AWS announced a new data warehouse service, called Redshift.

In a continued bid to gain enterprise market share for storage, Amazon Web Services (AWS) officially launched Redshift, a fully managed, petabyte-scale data warehouse service in the cloud. The company announced the service late last year with a limited preview by invitation only. The service is now available in U.S. East (Northern Virginia), with plans to expand to other AWS Regions in the coming months.

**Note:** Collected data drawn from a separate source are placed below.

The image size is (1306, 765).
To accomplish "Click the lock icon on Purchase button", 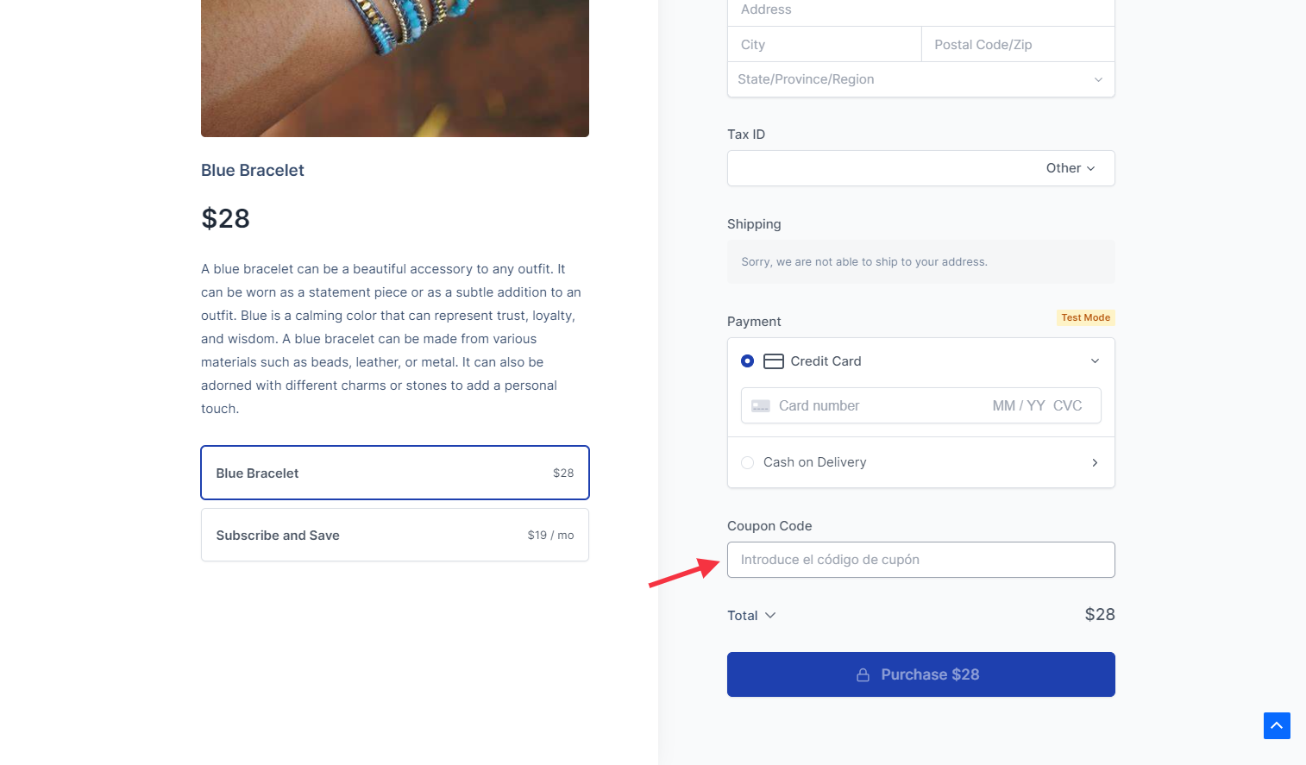I will [863, 675].
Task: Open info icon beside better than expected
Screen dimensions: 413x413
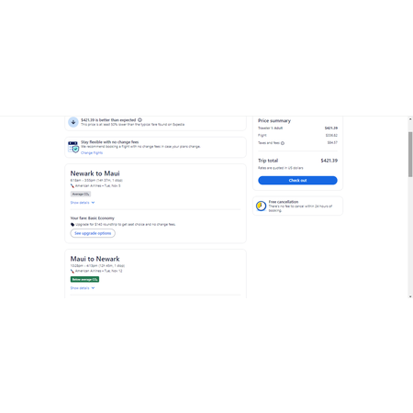Action: tap(140, 120)
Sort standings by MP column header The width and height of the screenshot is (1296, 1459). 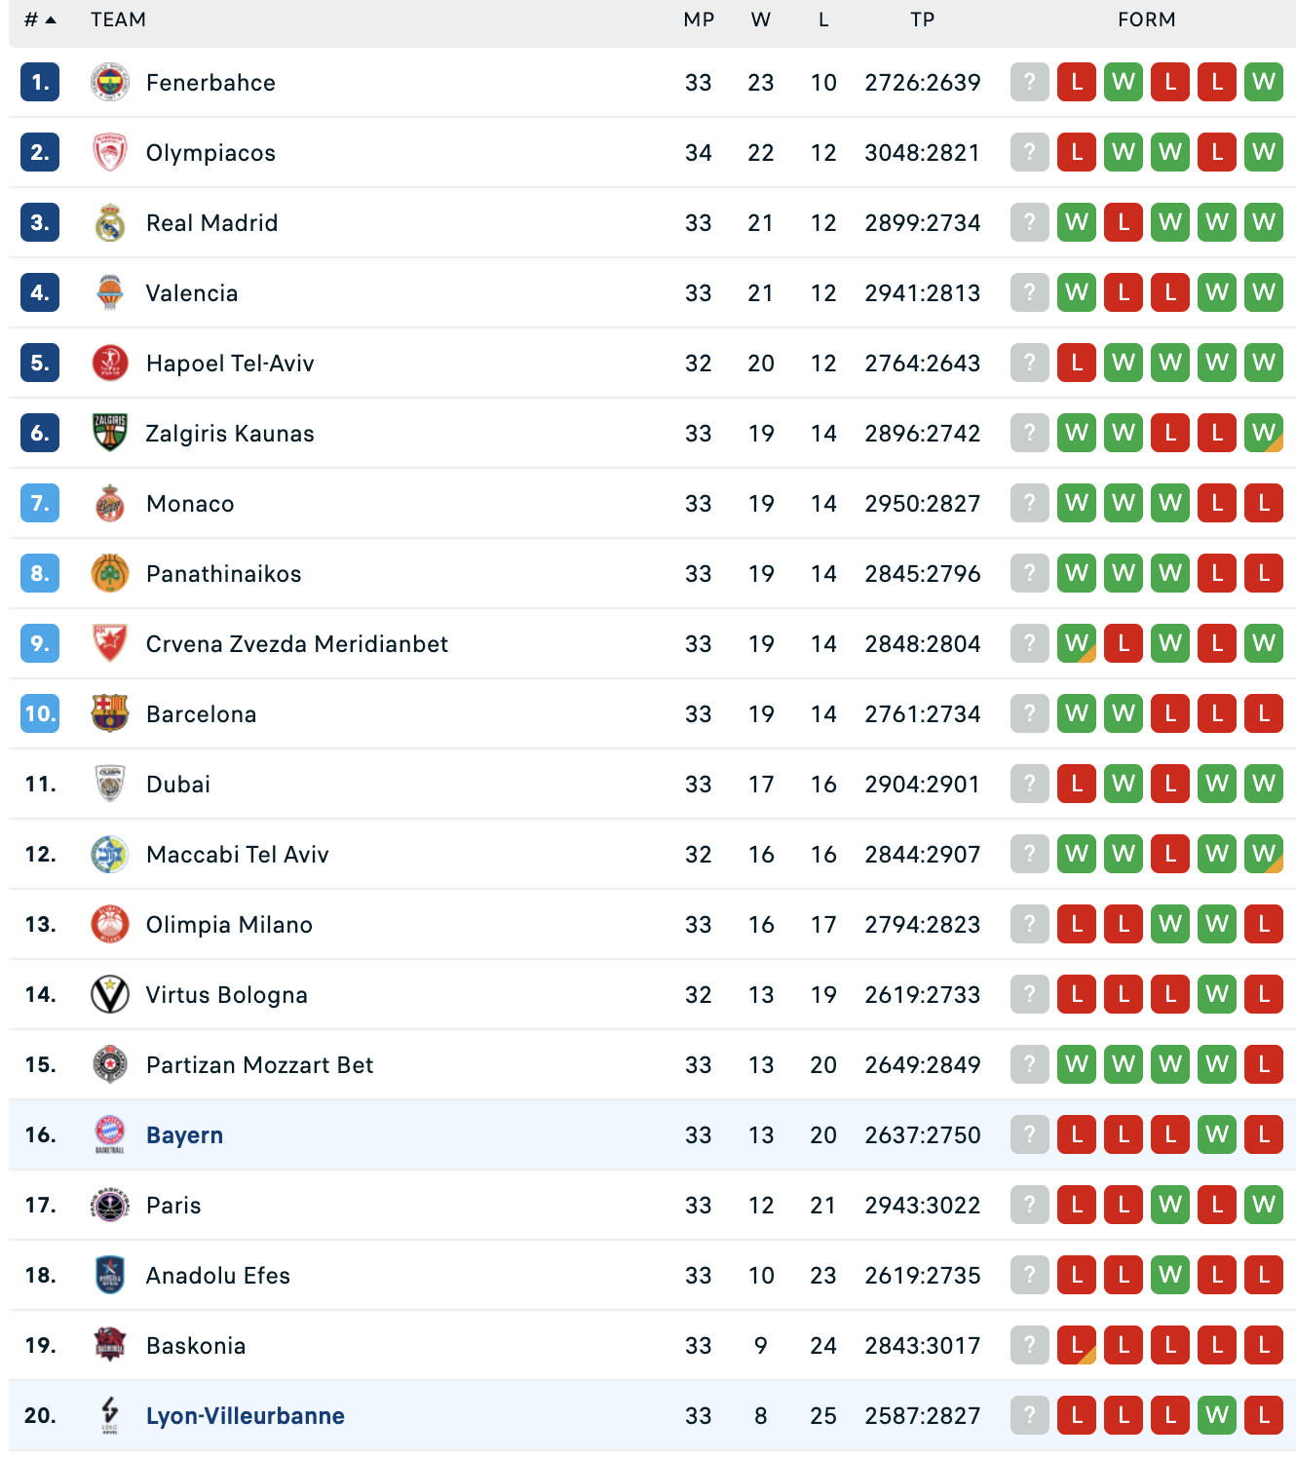[699, 19]
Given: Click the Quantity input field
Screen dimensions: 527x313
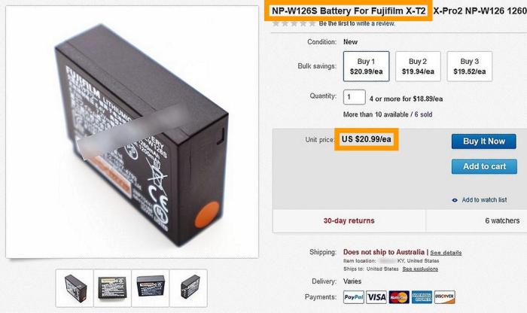Looking at the screenshot, I should click(x=355, y=97).
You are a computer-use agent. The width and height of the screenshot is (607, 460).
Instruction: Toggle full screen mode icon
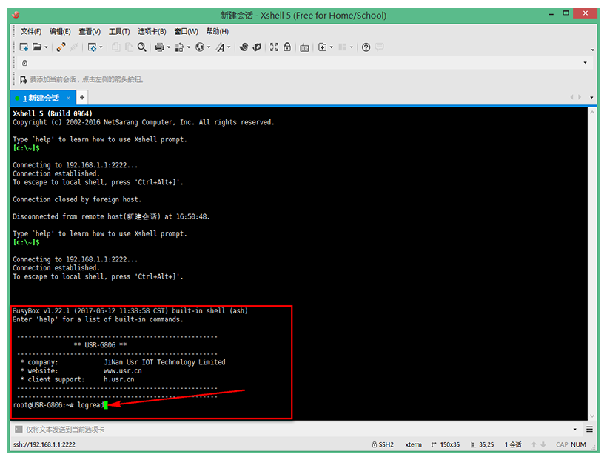point(274,47)
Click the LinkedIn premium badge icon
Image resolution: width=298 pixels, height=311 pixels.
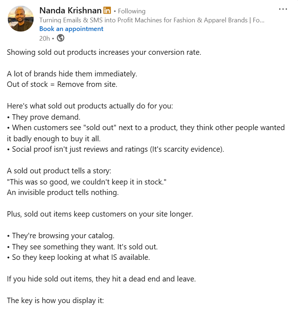pyautogui.click(x=107, y=11)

AWS built Redshift based on technology licensed from Paraccel, of which Amazon is an investor.

Impact on the Marketplace

With Redshift, Amazon is taking on established offerings from Oracle, IBM and Teradata, and it’s challenging them on cost. At its re: Invent conference in November, AWS presented the pay-as-you-go incentive, calculating that it would cost between $19,000 and $25,000 per terabyte per year at list prices to build and run a good-sized data warehouse on premise.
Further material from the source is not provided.